Visit the website to view all of the stories: The Prometheus Saga
About the author
JADE KERRION is the author of the Double Helix series, which has won eight science fiction awards, including the Gold Medal, Readers Favorites 2013. She writes speculative fiction and contemporary romance novels that aspire to keep you from doing anything else useful with your time.
“The Double Helix is the kind of series you’d expect to see with a movie deal. I loved, loved, LOVED it.”—Full Time Reader, Amazon Reviewer
“I wish I could award more than 5 stars. This phenomenal series continues to astonish and delight.”— Hillel Kaminsky, Amazon Reviewer
Prometheus is an alien being that has lived on the Earth for 10,000 years, wearing the aspect of different people throughout time. His mission is to observe humanity, but from time to time, he can’t help but intercede in the course of the race.

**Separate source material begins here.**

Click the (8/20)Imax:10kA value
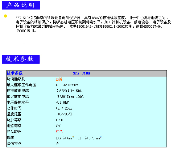The width and height of the screenshot is (173, 148). tap(70, 97)

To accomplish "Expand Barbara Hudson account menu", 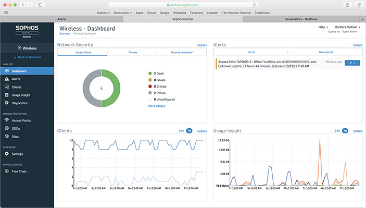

East of the Sun is the story of how the first map of the world came into being, connecting Ma Huan, a Chinese sailor from 1424, who sailed with Zhang He’s armada, with Jorge Reinel, a young cartographer from Lisbon in 1519. The story takes the form of two vignettes, focusing on each of the two characters at the point when their paths cross with Prometheus in his various guises.
The vignettes are as well written as you would expect from Kerrion, author of the Double Helix saga, and are entertaining, if brief. The descriptions are vivid, the dialogue believable and the characters easily sympathetic. If there was one criticism it would be the fact that the story is told in the first person for the human characters and in the third person from Prometheus’s POV. I would personally have reversed this as Prometheus is an observer standing outside of time, whilst the humans are a part of the story and time.